WHAT THE TASK ASKS: Search the records for "sidebar" and copy each line that holds it.

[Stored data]
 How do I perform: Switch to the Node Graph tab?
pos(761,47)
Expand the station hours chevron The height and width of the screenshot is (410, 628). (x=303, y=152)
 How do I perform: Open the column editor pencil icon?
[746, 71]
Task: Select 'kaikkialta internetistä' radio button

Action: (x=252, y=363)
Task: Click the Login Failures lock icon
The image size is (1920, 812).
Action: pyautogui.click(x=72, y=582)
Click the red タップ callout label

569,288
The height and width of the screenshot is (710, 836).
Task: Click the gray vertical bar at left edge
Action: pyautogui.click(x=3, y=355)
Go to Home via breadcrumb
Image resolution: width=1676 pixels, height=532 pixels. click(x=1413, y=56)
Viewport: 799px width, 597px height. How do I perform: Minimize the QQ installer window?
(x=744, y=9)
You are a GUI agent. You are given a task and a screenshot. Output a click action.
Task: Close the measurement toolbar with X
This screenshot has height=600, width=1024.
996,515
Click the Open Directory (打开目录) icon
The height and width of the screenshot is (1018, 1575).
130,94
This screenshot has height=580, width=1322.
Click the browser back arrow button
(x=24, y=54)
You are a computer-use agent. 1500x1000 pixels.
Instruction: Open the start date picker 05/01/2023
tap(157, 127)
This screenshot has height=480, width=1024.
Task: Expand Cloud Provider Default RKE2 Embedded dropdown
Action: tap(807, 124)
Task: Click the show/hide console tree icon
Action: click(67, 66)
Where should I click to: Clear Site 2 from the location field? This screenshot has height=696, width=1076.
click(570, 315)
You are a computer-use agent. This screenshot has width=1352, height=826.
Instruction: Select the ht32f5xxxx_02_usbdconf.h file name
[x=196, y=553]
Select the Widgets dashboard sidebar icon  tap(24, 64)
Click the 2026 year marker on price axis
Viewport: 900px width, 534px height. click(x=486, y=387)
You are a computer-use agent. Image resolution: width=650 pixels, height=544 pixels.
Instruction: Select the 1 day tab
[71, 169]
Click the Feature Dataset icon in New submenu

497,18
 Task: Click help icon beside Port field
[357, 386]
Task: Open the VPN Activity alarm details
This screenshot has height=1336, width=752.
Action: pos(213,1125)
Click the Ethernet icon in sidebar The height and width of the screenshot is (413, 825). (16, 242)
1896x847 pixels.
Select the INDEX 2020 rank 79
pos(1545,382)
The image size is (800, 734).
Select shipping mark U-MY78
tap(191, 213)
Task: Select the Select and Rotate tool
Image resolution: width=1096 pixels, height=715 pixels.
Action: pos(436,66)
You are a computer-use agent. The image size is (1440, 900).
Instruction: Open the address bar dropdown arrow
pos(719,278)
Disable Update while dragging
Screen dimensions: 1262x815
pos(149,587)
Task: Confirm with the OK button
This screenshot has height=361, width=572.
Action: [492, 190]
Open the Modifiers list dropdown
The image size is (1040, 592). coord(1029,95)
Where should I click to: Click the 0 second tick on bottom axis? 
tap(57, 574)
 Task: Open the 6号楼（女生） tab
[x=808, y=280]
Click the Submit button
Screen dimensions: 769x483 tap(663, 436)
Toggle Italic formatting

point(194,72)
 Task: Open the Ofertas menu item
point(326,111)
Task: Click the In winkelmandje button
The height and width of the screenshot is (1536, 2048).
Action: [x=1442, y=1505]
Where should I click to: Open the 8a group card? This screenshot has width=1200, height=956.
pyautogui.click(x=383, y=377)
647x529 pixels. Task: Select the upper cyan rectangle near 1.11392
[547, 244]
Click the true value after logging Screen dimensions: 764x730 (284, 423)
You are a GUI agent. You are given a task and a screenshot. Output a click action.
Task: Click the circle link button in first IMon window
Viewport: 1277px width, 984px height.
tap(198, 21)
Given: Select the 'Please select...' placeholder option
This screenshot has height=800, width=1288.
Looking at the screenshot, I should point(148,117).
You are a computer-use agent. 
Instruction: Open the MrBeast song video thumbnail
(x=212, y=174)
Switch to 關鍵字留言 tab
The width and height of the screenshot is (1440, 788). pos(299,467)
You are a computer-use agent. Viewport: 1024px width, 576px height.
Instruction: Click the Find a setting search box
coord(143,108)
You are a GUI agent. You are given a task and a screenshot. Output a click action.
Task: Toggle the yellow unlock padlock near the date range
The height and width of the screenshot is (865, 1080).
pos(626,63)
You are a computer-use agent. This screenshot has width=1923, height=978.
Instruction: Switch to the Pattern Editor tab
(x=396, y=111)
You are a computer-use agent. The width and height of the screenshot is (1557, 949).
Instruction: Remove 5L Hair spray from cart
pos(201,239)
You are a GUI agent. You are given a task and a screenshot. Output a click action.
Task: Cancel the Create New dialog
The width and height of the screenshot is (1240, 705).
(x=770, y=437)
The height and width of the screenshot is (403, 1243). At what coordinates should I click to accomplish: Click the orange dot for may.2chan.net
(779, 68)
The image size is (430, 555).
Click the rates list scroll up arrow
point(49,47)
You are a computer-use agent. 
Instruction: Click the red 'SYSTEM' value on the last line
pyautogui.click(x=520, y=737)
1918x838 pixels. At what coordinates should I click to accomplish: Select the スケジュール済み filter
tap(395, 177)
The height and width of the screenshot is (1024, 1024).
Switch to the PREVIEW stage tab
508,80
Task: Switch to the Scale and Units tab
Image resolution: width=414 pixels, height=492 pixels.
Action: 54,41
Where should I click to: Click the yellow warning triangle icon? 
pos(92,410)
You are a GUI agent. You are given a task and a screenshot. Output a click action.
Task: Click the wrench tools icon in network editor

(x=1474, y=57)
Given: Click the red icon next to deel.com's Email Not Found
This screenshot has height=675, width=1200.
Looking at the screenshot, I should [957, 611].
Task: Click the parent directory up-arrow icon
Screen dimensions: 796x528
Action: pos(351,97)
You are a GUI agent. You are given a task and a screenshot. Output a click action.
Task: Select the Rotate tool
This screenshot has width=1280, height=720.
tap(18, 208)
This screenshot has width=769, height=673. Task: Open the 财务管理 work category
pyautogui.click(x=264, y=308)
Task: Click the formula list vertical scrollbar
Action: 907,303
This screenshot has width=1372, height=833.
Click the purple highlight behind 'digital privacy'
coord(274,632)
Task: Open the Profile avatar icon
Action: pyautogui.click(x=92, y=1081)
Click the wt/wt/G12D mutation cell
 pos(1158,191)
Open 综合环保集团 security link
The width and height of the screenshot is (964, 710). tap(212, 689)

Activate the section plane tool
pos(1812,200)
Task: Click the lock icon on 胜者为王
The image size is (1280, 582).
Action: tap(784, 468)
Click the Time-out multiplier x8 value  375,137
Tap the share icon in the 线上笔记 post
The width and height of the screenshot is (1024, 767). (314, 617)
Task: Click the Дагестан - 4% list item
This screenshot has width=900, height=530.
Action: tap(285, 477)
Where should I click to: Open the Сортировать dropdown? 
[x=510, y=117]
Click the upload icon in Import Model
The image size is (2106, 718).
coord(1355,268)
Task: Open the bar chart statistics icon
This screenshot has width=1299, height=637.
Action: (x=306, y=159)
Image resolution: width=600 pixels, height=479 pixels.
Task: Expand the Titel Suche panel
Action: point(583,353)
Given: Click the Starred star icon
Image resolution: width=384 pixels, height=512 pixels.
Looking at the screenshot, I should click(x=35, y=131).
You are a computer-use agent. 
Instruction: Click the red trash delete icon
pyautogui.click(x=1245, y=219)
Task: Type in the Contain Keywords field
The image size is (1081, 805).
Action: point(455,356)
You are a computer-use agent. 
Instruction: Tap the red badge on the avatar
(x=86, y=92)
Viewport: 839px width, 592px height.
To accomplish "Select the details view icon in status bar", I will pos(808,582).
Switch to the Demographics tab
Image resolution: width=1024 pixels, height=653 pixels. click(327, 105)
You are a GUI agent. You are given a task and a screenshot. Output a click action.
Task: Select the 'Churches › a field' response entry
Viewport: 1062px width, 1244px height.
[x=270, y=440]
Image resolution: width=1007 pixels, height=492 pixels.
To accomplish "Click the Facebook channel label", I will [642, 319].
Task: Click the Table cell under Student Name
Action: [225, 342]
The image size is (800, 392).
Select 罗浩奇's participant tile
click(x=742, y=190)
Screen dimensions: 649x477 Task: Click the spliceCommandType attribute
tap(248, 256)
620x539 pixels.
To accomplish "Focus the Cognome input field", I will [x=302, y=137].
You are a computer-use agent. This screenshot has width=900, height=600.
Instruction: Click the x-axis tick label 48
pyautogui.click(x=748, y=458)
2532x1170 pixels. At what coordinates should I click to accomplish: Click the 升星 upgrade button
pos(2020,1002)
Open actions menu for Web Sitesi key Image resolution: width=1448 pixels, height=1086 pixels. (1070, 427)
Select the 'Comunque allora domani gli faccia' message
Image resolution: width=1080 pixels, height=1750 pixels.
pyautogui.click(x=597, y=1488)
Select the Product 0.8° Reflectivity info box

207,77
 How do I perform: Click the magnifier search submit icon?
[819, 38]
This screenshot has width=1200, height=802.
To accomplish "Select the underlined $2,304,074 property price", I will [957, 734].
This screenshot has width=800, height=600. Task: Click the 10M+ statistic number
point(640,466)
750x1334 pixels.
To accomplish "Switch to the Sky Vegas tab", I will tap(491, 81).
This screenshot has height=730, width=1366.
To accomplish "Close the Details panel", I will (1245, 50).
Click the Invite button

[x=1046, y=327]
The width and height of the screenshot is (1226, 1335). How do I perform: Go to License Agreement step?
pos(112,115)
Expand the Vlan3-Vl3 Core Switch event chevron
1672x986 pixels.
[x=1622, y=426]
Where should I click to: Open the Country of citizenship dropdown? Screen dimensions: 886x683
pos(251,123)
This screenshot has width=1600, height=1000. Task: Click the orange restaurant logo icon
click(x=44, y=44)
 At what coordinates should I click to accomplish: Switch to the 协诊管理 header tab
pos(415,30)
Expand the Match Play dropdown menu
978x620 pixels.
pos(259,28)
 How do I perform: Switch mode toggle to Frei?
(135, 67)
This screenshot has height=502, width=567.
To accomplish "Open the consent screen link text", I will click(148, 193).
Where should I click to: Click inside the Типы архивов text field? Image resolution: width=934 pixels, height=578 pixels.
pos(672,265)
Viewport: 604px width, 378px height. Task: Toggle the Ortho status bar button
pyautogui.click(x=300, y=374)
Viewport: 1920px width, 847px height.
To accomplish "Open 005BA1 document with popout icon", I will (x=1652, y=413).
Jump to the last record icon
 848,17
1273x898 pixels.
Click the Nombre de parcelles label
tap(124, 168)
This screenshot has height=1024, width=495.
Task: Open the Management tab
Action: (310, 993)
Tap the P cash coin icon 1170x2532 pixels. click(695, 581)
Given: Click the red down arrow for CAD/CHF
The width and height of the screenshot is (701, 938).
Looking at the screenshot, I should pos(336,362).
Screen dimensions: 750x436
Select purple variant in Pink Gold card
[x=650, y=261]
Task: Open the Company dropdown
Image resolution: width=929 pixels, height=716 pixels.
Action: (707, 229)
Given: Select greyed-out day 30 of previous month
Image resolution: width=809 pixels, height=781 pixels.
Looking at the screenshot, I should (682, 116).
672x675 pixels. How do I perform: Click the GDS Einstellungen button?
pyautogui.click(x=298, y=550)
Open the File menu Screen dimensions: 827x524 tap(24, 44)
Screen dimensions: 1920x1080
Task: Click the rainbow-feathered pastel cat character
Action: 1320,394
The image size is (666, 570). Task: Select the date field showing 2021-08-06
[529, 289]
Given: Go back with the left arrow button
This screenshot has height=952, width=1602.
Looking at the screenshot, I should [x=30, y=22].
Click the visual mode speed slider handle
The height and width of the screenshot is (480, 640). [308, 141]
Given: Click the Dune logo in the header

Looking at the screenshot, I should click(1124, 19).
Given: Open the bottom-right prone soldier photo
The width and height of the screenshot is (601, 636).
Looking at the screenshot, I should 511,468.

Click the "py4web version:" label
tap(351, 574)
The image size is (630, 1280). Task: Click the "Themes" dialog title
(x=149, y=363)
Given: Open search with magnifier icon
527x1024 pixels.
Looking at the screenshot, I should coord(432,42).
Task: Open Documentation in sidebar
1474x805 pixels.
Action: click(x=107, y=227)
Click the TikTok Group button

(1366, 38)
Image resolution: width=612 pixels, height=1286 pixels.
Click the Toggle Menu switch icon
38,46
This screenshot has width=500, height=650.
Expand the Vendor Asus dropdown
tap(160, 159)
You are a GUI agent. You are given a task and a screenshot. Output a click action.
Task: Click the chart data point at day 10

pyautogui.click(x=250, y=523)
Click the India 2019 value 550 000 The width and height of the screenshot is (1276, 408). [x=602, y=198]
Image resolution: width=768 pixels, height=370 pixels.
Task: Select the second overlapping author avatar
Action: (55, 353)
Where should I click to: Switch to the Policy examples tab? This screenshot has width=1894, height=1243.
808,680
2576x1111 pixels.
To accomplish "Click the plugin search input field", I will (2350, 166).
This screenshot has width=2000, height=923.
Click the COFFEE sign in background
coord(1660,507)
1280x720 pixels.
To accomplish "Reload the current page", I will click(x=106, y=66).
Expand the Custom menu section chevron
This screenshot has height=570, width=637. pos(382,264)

TASK OUTPUT:
Select the Widgets dashboard sidebar icon  tap(24, 64)
Click the Ethernet icon in sidebar The height and width of the screenshot is (413, 825). (16, 242)
Task: Open Documentation in sidebar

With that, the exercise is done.